Building Ladders: Why The Levy Must Protect Routes That Open Doors
Working in early careers, I see every day what apprenticeships mean for young people, especially when university isn’t affordable, doesn’t fit how they learn or simply isn’t what they want. These pathways offer structure with the opportunity to earn an income and start on a genuine route into a long-term career.
My own journey is similar in some ways to the young people we are trying to support through early careers. When I finished formal education at 19, I did not have the opportunity to go to university, for two main reasons: financially, it was not affordable, and my teachers saw me as someone who was vocationally bright, but not ‘university material’. If an apprenticeship pathway to university had been an option for me, then I think I would have made different choices.
The introduction of the Growth and Skills Levy this month is an important step in how we think about skills in the UK. It replaces the previous Apprenticeship Levy and gives employers more flexibility to invest in shorter, modular training alongside traditional apprenticeships. It’s a shift many have called for and one that better reflects how work is changing.
But flexibility alone isn’t enough. What matters is whether the system continues to support the young people who need it most, and whether there are funded pathways to progress beyond entry-level.
Apprenticeships open doors
Apprenticeships have long been one of the most effective mechanisms for promoting social mobility. They offer genuine economic mobility for people who may not have the opportunity to pursue traditional academic routes or established professional networks.
For many young people, these aren’t alternative routes, they’re the only realistic way in. University isn’t affordable or accessible for everyone. And for some, hands-on learning works in a way that a lecture hall never could.

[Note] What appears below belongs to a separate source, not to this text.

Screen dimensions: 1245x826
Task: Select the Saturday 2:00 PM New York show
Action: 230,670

We’ve seen colleagues start in entry-level roles and build careers across engineering, operations, and Sales. Our Early Careers programme has supported over 250 apprentices since 2014, with retention rates above 85 per cent.

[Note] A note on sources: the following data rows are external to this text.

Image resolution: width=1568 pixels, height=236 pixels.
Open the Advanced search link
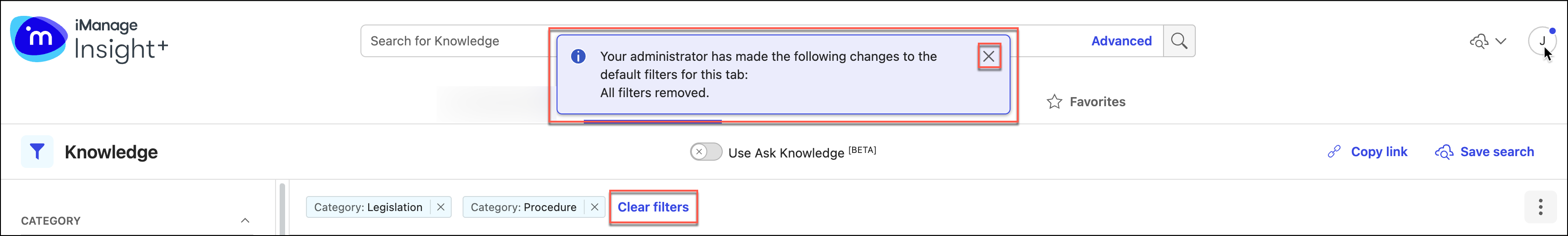point(1121,41)
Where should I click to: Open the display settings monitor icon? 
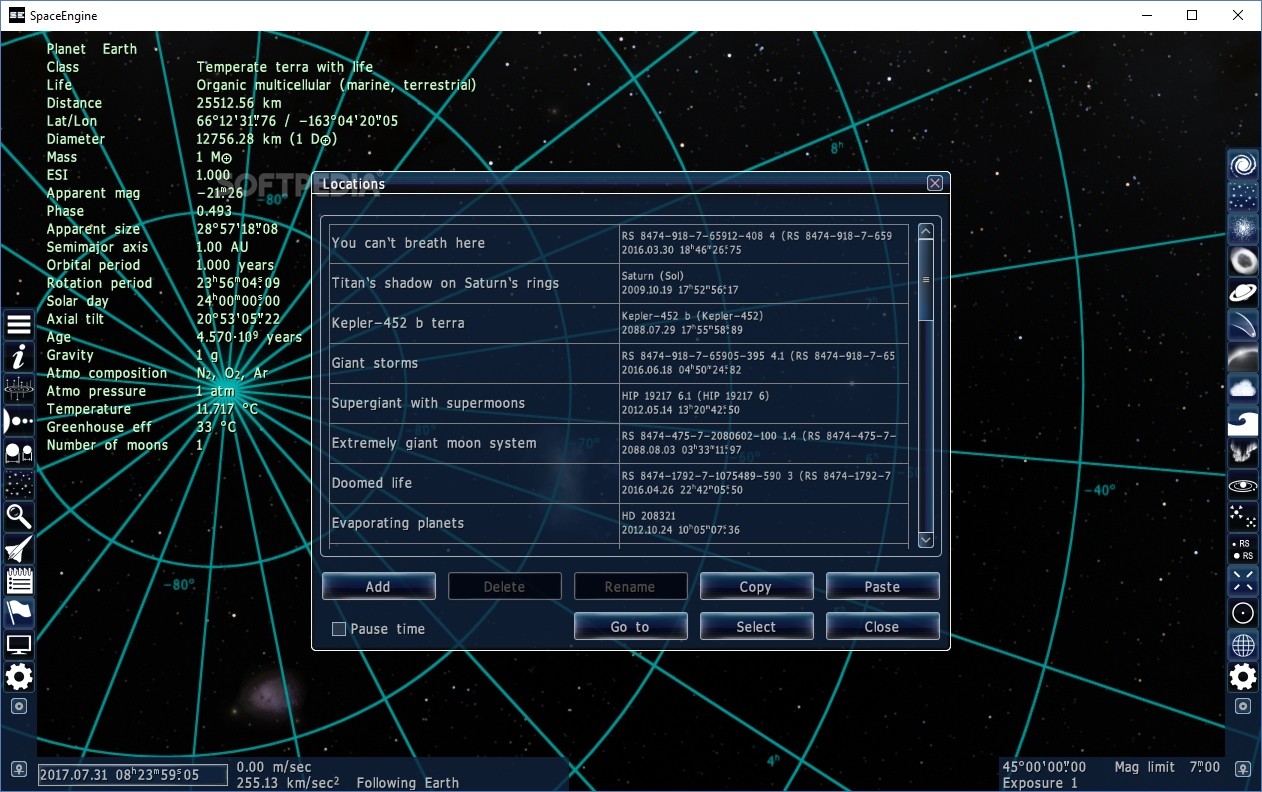click(x=18, y=645)
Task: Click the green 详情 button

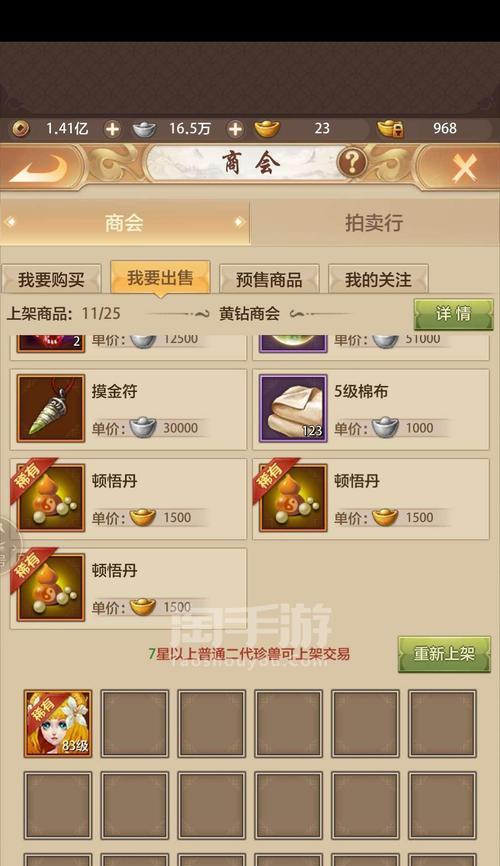Action: click(x=453, y=314)
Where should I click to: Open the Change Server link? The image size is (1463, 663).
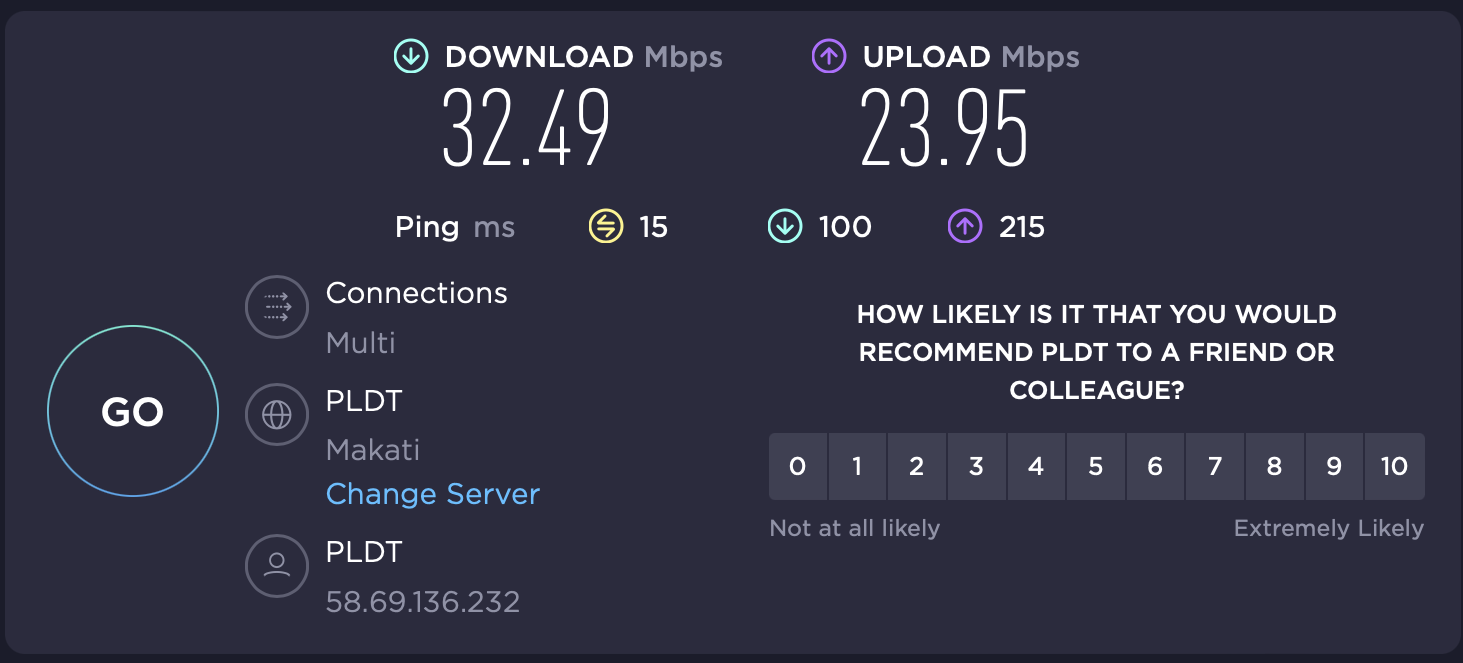pyautogui.click(x=433, y=494)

Defunding of Management Apprenticeships
That progression is only possible when the first step exists – and when it’s funded. That’s why the recent decision to defund certain entry-level apprenticeship standards is concerning, especially the L3 Team leader/Supervisor and the L6 Chartered Manager Degree. It risks closing the very routes that open doors for young people who have no other way in.
The bridge into work
We know that there almost a million young people in the UK are currently not in education, employment or training (NEET). The government’s Youth Guarantee, which commits to ensuring every 18-24 year old has access to education, training or help finding work, is a welcome response. So too is the Jobs Guarantee, which offers subsidised employment for young people who have been out of work.
But engagement is only half the story. The question is, what comes next?

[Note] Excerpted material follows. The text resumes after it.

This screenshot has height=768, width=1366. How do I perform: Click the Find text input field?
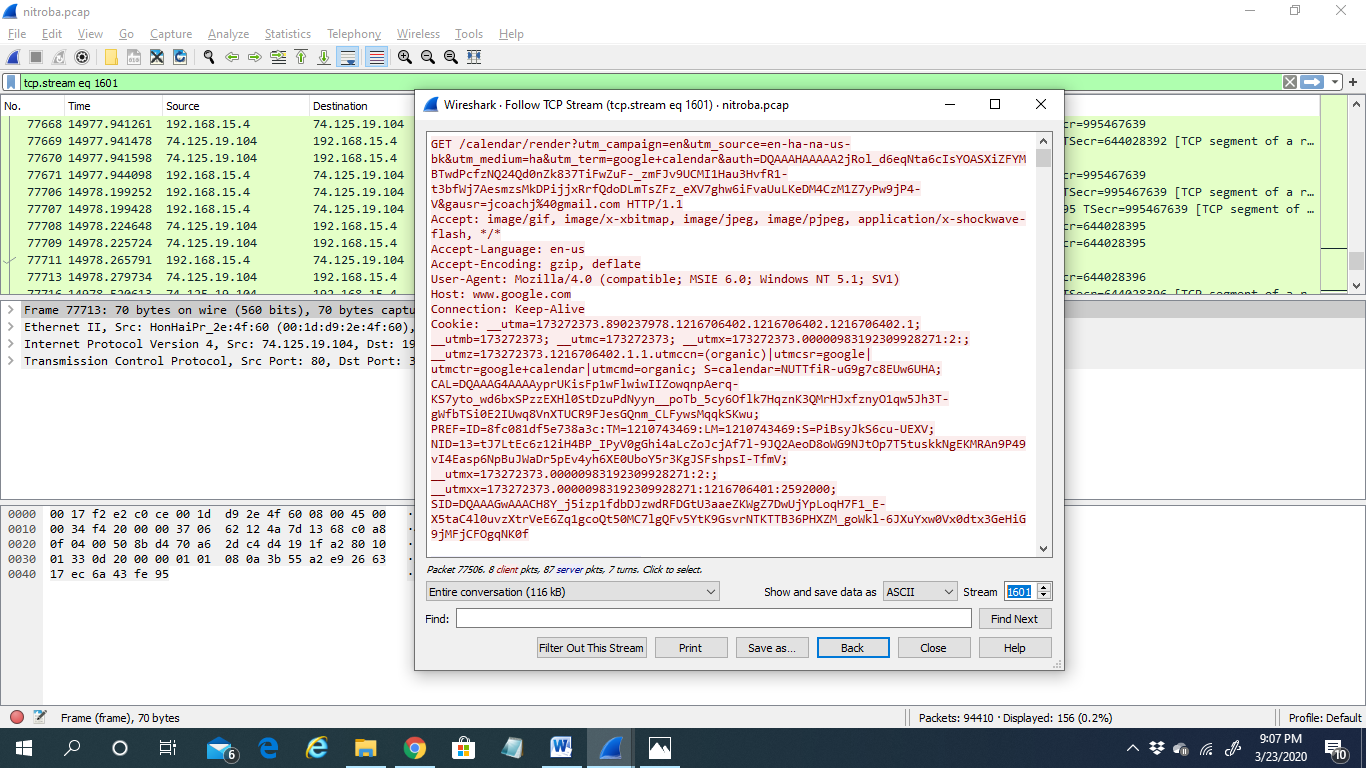pos(713,619)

These government initiatives are a welcome step, but on their own, they’re not enough. What turns qualifications into lasting employment is the bridge between learning and work, and that’s where apprenticeships come in. They offer structure, real-world experience, and crucially, a wage, making this pathway genuinely accessible. If these initiatives are going to succeed, funded apprenticeship routes need to be central to what follows. Otherwise, we risk a system that gets young people to the starting line but offers them nowhere to go.
Raising aspirations, not reinforcing ceilings
Too often, young people from underrepresented backgrounds are guided towards what others expect them to achieve, not what they could achieve. They’re told, implicitly or explicitly, that a certain level is ‘enough for someone like them.’
A strong apprenticeship system should challenge that. It should create clear pathways beyond Level 2 and Level 3, with progression into higher and degree-level apprenticeships built in from the start.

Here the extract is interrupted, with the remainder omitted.